All that said, Berra was far better known by a more recent generation as a ubiquitous commercial pitchman, turning up constantly hawking everything from beer to chocolate beverages to insurance where his performance eclipsed even Gilbert Gottfried’s duck imitation.  And “Yogi-isms” were to pop culture what memes are today.  “When you see a fork in the road, take it”.  “It’s Getting Late Early” and “Nobody Goes To That Restaurant Anymore, It’s Too Crowded” may at first seem to be the illogical ramblings of a comic book-obsessed simpleton.  And indeed, Yogi loved his comic books, indulging in them while his roommate, future American League president and renowned surgeon Dr. Bobby Brown (the one who didn’t help Whitney Houston die) read medical textbooks.

But Berra was also an outstanding PLAYER, a three-time MVP winner, a ten-time World Champion over a 17-year playing career than spanned the eras of Joe DiMaggio and Tommy Henrich to Mickey Mantle and Joe Pepitone.  A phenomenal defensive catcher, renowned for his aggressive play challenging base runners.

And as his lovely journalist granddaughter Lindsay reminds the viewers of IT AIN’T OVER, still in limited theatrical release via Sony Pictures Classics, he was one of only two men in major league baseball history with more than 350 home runs and fewer than 500 strikeouts.  One was DiMaggio, immortalized by Simon and Garfunkel in an Oscar-winning movie,  The other was Berra, immortalized by a picnic basket-stealing cartoon bear.

What Lindsay reminds us as she takes us on perhaps the most complete telling of his iconic life is that for as much as her entertained a generation of fans with his wit, he has nearly been forgotten by them as how impactful a player he was.  Moreover, how loving a husband, father and grandpa he was to his adoring family, with her perhaps as his greatest and most grateful recipient.  Although she might get a run for her money from her Uncle Dale, a one-time major league shortstop who played for his dad during his second disappointingly brief tour of duty as Yankee manager, and later, upon his trade to Pittsburgh, was part of many players who were indicted for using cocaine during games, with one of his dealers actually the Pirates’ parrot mascot.  As Dale related, Yogi called him up to his New Jersey estate, much like Tony Soprano would. with his brothers in tow, and performed a masterful intervention that effectively promised he would be excommunicated from the family if he dared snort another line or disgrace the Berra name ever again.

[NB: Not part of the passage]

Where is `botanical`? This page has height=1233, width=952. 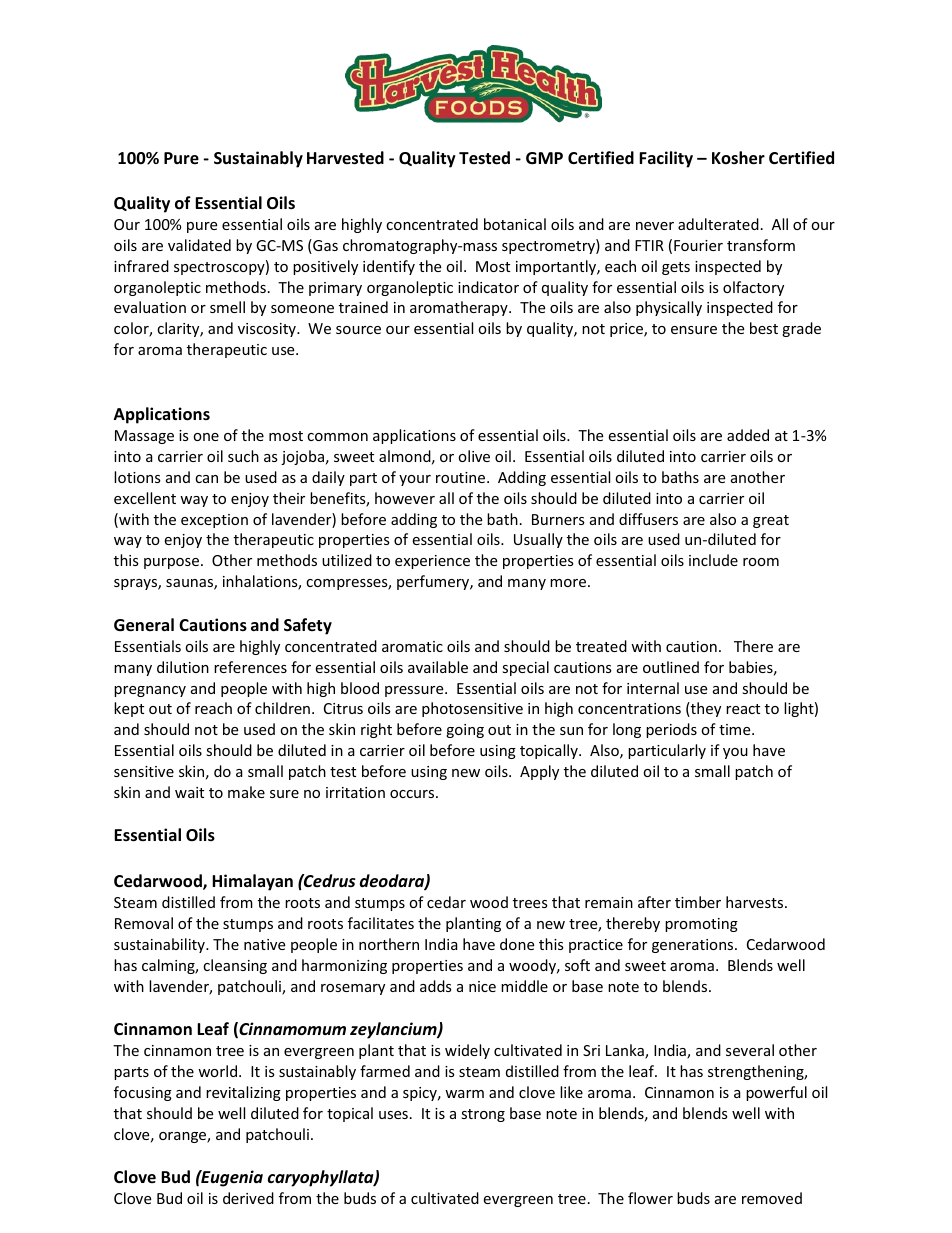 botanical is located at coordinates (515, 224).
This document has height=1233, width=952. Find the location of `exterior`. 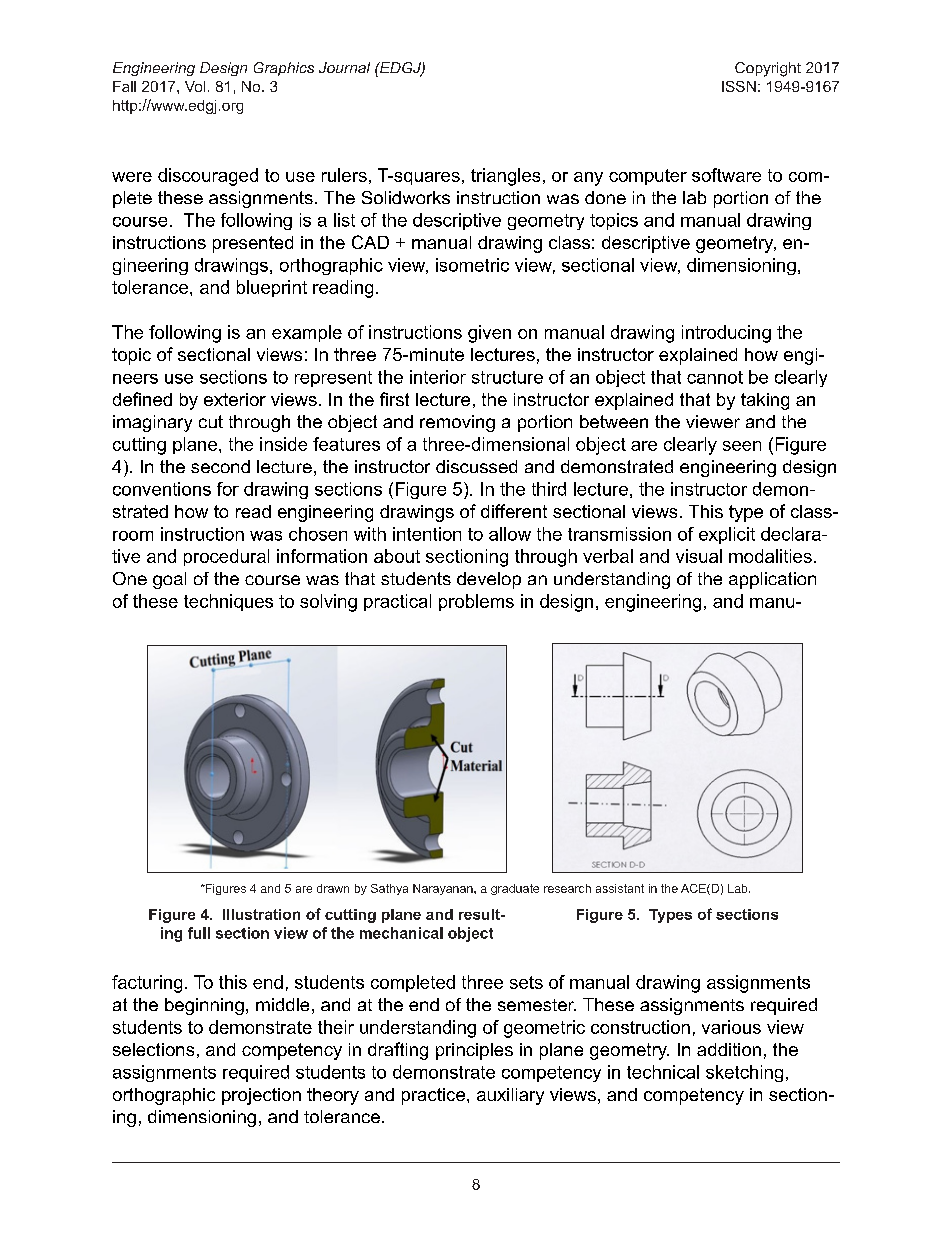

exterior is located at coordinates (235, 399).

Dale is now decades sober and helps to run a museum dedicated to Yogi’s life and career at Montclair State University, which upon its opening provided the venue for Yogi’s return to the Yankee family after 14 years of self-imposed exile after George Steinbrenner fired him 16 games into the 1985 season.  Fittingly, on the day he was honored at Yankee Stadium in July 1999, with his batterymate Don Larsen, who threw a World Series perfect game on that mound in the 1956 World Series, David Cone did the exact same thing to a National League opponent as well.    Unsurprisingly, Yogi was a fixture at the Stadium for most of the balance of his life, and got to share his wisdom and good luck charm status with the Core Four that restored some of the glory his teams saw.

And even in death, Yogi continues to make news. He was also a Navy veteran, present at the Battle of Normandy. And with Lindsay leading a spirited social media charge in only a way someone of her generation could, they were able to secure enough petition signatures to make him eligible for the Presidential Medal of Freedom shortly after his passing.  He subsequently was immortalized on a stamp, which pleased his philatelist namesake son Larry to no end.

Far more than could any cartoon bear, smarter than average or not.

So despite the reality that Yogi Berra isn’t physically in this world any more, after seeing this beautiful homage you’re likely to be as convinced as I am that his impact and his presence on fans of baseball, humor and common decency will continue for generations to come.  Lindsay Berra is doing her best to continue that legacy.  I hope you’ll give yourselves the chance to see why she is as dedicated as she is.

It sure ain’t over.  Because it ain’t getting late early much these days.